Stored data
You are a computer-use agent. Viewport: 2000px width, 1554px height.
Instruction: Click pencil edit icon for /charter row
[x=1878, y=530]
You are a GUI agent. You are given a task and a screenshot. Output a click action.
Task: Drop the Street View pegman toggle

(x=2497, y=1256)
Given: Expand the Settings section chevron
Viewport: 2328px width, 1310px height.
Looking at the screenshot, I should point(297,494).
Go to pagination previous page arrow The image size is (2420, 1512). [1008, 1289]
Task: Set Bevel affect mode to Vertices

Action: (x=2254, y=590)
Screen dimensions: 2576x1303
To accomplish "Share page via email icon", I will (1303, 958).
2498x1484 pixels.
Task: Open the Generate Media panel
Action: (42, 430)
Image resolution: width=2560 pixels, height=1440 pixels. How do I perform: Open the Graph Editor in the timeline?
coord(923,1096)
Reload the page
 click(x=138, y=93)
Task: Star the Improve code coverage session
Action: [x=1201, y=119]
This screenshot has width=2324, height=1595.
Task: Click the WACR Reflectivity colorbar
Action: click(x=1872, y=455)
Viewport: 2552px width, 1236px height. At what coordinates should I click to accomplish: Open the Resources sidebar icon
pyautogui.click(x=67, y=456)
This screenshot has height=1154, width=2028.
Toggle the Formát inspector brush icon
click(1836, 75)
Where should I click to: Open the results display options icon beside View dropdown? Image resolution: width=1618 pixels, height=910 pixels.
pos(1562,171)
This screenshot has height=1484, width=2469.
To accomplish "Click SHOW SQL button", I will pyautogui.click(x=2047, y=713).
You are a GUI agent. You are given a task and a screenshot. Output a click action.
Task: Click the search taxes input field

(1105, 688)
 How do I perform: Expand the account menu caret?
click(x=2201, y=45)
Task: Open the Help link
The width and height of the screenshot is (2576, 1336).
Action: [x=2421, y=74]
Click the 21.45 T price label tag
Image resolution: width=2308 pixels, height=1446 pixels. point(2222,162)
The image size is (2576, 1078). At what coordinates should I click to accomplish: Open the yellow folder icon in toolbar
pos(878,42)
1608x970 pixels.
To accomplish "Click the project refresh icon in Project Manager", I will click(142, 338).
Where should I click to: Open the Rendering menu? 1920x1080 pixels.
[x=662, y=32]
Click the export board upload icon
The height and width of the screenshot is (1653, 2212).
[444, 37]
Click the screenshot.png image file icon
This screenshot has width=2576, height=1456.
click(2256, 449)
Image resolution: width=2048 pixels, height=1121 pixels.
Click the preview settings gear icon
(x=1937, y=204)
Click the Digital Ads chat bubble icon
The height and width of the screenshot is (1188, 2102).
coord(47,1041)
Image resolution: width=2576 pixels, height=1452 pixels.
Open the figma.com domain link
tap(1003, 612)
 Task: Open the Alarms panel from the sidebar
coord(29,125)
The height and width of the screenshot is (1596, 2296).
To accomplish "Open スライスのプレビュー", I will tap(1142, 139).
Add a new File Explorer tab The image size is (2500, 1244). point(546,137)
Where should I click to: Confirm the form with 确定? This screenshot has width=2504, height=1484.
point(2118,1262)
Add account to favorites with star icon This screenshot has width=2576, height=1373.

**ABOUT THIS EXERCISE**
Beginning at the line that contains "Click the preview settings gear icon" and ending at the last line above, copy each line without any change.

**WRITTEN REPLY**
Click the preview settings gear icon
(x=1937, y=204)
Click the Digital Ads chat bubble icon
The height and width of the screenshot is (1188, 2102).
coord(47,1041)
Image resolution: width=2576 pixels, height=1452 pixels.
Open the figma.com domain link
tap(1003, 612)
 Task: Open the Alarms panel from the sidebar
coord(29,125)
The height and width of the screenshot is (1596, 2296).
To accomplish "Open スライスのプレビュー", I will tap(1142, 139).
Add a new File Explorer tab The image size is (2500, 1244). point(546,137)
Where should I click to: Confirm the form with 确定? This screenshot has width=2504, height=1484.
point(2118,1262)
Add account to favorites with star icon This screenshot has width=2576, height=1373.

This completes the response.